Because I've been a financial journalist for many years, family and friends often assume I have special knowledge of where the markets are going to go. They even ask if I have insights into specific companies. I don't. That I, or anyone, has long-term reliable investing information on these companies is a myth, one of many I've come across over the years.
Here are a few more. Avoid them as you consider a long-term investing plan.
Myth #1: Some People Are 'In the Know'
It's what screenwriter Budd Schulberg said about Hollywood: "nobody knows anything." To a certain extent, it's true of Wall Street.The best investment managers invest in many companies and spread their money across many funds and strategies. If they knew about a couple of companies that were virtually guaranteed to go up, they'd pour all their money into them. But they don't. At the end of the day, no one--not investment advisors, analysts, academics, not even journalists--can say with any degree of certainty which companies are going to go up. This is why experts spread the risk.
Myth #2: The TV Knows
OK, so maybe there aren't people who can guarantee which companies will go up, but we can get a pretty good idea of market direction from the talking heads on TV. Well, maybe. There are some very smart people talking about business and finance on a variety of programs. And that's the problem--they're talking to everybody. By the time they announce that they believe a certain sector is going up, their advice is built into the price. Everybody knows and you can't get an edge. Think of it this way: what kind of odds would you get betting on a football team in the fourth quarter that's up by 21 points with a minute left to play? Because that's what you're doing when you're taking a short-term bet on something everyone knows.
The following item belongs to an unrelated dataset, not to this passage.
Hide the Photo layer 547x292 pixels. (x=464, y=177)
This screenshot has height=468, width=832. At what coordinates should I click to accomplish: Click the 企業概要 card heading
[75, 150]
Myth #3: Guarantees Are Always Good
I knew a young woman who was being responsible and putting money in her 401k retirement plan. Quite rightly, she put her monthly contributions into a stock fund. But then something "terrible" happened: it went down one quarter. Not a huge amount, but she did lose money. She quickly panicked and moved everything into a guaranteed fund. Sound good? No, it's bad. In the long-term, the stock fund would've recovered and done well, far surpassing her low-yield choice. She said she slept better at night knowing that what she had was "guaranteed." But she was only exchanging one form of risk for another: the risk she won't have enough money at retirement. The moral of the story: you can't eliminate risk, only manage it.